Stored items from a collection:

----------

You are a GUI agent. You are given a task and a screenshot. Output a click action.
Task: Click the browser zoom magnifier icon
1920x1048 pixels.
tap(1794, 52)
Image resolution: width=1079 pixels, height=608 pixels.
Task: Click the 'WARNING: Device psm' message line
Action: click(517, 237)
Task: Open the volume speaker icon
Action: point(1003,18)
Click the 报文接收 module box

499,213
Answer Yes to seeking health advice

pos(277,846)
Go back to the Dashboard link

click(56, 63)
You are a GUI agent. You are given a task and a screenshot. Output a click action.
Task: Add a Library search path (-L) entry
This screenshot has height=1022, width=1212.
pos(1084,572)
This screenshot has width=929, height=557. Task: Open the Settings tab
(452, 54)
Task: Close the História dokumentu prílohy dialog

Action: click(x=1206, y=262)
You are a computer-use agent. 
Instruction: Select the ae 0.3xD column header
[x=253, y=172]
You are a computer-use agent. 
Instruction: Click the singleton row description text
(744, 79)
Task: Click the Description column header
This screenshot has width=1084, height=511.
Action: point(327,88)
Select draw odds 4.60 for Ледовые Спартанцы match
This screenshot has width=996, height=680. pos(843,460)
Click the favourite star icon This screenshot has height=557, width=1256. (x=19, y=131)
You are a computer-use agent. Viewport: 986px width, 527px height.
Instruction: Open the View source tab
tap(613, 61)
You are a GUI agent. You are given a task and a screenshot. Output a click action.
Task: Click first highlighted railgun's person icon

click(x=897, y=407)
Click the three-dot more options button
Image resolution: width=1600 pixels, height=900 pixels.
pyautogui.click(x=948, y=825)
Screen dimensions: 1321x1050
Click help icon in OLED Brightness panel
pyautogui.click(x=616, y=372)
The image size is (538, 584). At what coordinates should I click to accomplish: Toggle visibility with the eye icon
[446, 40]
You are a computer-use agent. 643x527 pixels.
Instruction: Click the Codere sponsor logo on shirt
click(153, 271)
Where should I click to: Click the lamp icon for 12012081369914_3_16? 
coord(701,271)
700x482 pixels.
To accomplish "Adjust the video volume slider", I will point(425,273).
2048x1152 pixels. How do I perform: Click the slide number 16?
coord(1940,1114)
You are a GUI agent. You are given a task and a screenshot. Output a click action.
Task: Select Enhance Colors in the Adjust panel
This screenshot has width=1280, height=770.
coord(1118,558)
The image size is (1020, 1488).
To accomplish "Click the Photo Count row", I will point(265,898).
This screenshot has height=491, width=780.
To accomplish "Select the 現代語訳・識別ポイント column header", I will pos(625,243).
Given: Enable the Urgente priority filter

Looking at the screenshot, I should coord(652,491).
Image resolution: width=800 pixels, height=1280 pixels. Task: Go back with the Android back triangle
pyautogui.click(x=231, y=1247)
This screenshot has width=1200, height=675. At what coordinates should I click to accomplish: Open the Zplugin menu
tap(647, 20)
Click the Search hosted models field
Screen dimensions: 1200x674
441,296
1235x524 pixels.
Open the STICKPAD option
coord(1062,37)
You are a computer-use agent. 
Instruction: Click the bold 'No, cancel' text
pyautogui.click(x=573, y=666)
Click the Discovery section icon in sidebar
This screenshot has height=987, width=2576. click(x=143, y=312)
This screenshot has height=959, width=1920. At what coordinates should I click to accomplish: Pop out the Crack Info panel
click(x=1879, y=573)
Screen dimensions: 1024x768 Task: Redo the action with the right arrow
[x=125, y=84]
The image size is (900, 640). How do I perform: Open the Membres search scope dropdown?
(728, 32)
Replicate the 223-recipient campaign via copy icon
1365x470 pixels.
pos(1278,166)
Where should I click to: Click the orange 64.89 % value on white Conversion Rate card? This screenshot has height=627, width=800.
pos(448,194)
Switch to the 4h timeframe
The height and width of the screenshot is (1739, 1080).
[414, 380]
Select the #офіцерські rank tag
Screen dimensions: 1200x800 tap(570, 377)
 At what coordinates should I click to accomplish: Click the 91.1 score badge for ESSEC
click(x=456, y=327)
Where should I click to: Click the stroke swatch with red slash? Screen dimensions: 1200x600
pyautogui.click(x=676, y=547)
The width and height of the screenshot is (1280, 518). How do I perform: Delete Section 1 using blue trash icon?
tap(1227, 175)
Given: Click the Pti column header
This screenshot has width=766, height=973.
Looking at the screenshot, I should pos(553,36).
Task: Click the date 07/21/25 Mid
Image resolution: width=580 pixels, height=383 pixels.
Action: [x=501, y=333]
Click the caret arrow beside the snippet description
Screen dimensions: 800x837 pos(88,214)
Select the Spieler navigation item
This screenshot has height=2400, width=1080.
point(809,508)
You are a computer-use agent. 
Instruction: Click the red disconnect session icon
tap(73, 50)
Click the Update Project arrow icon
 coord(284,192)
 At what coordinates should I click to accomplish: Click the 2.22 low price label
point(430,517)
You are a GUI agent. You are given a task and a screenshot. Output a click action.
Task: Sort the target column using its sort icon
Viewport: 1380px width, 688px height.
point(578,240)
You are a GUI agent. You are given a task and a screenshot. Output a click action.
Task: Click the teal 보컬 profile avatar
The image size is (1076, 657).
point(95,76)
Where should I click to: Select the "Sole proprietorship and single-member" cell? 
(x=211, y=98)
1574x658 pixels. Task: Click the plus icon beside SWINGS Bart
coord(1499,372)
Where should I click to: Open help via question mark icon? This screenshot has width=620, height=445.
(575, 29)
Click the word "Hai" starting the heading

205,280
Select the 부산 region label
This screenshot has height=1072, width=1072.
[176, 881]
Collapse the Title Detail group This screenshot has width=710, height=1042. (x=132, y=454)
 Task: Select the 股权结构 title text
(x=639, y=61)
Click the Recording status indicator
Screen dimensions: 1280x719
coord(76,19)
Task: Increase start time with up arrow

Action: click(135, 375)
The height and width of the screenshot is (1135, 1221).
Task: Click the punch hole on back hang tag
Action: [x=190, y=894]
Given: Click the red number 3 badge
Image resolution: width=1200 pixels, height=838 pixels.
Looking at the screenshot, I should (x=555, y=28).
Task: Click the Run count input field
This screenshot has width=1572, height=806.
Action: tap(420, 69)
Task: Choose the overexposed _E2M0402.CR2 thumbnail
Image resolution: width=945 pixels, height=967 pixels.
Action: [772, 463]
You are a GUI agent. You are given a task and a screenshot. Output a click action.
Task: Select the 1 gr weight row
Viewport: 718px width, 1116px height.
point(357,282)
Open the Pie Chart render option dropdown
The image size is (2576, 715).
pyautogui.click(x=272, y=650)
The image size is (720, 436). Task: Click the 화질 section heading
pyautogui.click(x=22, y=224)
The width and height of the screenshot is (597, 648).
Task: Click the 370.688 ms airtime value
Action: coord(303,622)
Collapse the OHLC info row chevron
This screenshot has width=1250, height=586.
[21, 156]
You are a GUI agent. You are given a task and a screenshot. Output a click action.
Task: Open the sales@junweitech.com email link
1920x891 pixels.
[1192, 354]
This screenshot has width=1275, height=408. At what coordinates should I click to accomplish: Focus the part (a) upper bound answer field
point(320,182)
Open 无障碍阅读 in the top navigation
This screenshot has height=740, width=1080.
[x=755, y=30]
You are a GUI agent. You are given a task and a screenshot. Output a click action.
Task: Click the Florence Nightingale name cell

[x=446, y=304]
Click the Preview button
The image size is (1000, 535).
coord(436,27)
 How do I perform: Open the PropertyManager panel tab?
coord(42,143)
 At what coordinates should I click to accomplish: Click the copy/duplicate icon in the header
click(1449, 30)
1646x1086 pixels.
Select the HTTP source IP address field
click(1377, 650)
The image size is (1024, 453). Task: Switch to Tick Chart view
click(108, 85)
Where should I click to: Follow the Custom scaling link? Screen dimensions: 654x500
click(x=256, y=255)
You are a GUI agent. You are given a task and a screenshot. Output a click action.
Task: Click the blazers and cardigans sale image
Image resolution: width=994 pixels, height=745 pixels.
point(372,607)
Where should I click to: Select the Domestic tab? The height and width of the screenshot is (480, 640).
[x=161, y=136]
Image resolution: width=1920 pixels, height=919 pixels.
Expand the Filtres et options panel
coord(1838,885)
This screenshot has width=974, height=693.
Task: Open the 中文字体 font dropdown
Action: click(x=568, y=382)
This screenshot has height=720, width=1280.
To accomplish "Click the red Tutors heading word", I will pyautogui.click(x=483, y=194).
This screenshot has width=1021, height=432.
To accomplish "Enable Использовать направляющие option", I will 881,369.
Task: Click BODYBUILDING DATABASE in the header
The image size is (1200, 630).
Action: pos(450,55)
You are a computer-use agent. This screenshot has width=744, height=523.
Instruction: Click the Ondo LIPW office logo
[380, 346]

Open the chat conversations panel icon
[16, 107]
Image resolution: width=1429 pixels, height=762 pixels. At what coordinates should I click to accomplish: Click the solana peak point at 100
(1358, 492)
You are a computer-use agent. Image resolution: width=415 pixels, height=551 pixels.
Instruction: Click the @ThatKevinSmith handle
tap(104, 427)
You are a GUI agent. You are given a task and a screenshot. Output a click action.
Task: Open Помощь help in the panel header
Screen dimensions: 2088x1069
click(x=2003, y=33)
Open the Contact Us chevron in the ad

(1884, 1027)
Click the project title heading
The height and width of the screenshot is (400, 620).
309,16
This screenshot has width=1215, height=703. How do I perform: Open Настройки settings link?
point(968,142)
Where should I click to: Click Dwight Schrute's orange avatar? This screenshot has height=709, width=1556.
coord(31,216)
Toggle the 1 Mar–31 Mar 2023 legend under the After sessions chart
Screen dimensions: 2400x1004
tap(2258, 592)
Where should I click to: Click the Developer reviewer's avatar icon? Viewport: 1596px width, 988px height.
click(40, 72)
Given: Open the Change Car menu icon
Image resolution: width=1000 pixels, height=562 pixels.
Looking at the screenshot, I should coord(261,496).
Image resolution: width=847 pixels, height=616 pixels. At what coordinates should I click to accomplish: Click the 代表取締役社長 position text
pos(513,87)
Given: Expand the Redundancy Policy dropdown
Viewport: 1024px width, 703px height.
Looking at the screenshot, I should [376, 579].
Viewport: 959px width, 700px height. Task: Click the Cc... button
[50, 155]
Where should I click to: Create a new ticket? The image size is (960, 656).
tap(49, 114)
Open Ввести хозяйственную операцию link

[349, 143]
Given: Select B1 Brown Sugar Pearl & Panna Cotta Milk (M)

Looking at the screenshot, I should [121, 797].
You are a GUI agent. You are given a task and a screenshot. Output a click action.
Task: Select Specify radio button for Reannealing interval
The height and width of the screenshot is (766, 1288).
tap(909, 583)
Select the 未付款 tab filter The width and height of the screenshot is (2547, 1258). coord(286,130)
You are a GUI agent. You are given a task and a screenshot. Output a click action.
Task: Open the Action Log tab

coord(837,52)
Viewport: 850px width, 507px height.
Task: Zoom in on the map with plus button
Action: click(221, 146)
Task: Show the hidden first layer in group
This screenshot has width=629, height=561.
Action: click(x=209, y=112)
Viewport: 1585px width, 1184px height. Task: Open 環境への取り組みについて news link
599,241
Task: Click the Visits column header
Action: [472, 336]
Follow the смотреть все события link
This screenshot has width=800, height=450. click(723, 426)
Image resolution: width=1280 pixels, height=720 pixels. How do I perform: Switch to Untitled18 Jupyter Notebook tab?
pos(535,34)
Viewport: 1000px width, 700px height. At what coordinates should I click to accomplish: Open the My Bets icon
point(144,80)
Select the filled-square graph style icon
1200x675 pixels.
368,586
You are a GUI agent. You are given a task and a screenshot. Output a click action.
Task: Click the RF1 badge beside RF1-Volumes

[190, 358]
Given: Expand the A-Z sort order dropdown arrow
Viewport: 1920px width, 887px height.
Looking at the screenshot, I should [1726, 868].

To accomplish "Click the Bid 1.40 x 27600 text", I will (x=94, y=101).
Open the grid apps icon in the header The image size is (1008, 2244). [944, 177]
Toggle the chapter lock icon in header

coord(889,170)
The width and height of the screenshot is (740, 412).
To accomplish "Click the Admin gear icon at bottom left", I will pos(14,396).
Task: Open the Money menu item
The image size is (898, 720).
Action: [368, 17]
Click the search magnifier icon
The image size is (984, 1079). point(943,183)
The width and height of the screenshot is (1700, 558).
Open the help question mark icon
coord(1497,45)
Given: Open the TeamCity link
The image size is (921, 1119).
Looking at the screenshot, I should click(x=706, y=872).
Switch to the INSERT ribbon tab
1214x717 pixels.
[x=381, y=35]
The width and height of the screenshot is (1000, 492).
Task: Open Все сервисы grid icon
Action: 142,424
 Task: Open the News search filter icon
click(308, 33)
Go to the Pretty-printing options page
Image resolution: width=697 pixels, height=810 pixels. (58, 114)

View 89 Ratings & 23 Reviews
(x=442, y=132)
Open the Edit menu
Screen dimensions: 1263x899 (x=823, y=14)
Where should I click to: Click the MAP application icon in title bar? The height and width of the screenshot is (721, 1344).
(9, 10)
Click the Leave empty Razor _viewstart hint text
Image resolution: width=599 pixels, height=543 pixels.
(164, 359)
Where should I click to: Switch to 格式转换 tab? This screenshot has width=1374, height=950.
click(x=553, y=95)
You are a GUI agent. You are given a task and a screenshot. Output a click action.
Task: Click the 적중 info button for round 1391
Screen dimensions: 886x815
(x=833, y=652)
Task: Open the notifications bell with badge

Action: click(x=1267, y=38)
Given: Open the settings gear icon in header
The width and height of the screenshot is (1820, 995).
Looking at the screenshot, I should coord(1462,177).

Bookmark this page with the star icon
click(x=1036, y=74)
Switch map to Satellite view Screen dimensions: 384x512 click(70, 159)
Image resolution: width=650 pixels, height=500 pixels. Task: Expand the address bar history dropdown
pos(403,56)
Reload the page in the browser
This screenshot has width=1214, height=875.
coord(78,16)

----------

INSTRUCTIONS FOR THE TASK ::
Among the records above, find each line holding "gear" and list it.

EXPECTED OUTPUT ::
To accomplish "Click the Admin gear icon at bottom left", I will pos(14,396).
Given: Open the settings gear icon in header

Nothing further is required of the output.